> _What this task involves_: Below are the records; give again exactly the line with "The width and height of the screenshot is (640, 360).", the line with "You are a GUI", and each line that lies between them, and nothing besides.

> _Provided data_:

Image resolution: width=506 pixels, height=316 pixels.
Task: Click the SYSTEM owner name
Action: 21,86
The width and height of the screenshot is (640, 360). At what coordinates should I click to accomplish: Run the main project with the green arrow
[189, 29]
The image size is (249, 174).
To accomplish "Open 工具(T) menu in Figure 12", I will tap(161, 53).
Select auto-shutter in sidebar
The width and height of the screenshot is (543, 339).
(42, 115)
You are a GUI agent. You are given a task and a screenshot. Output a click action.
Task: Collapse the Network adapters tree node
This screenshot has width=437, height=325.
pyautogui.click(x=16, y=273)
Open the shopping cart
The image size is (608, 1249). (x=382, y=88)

---

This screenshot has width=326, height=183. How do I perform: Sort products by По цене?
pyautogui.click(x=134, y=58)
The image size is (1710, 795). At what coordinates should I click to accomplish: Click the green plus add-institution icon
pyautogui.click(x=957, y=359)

> _Solution_:
The width and height of the screenshot is (640, 360). At what coordinates should I click to accomplish: Run the main project with the green arrow
[189, 29]
The image size is (249, 174).
To accomplish "Open 工具(T) menu in Figure 12", I will tap(161, 53).
Select auto-shutter in sidebar
The width and height of the screenshot is (543, 339).
(42, 115)
You are a GUI agent. You are given a task and a screenshot. Output a click action.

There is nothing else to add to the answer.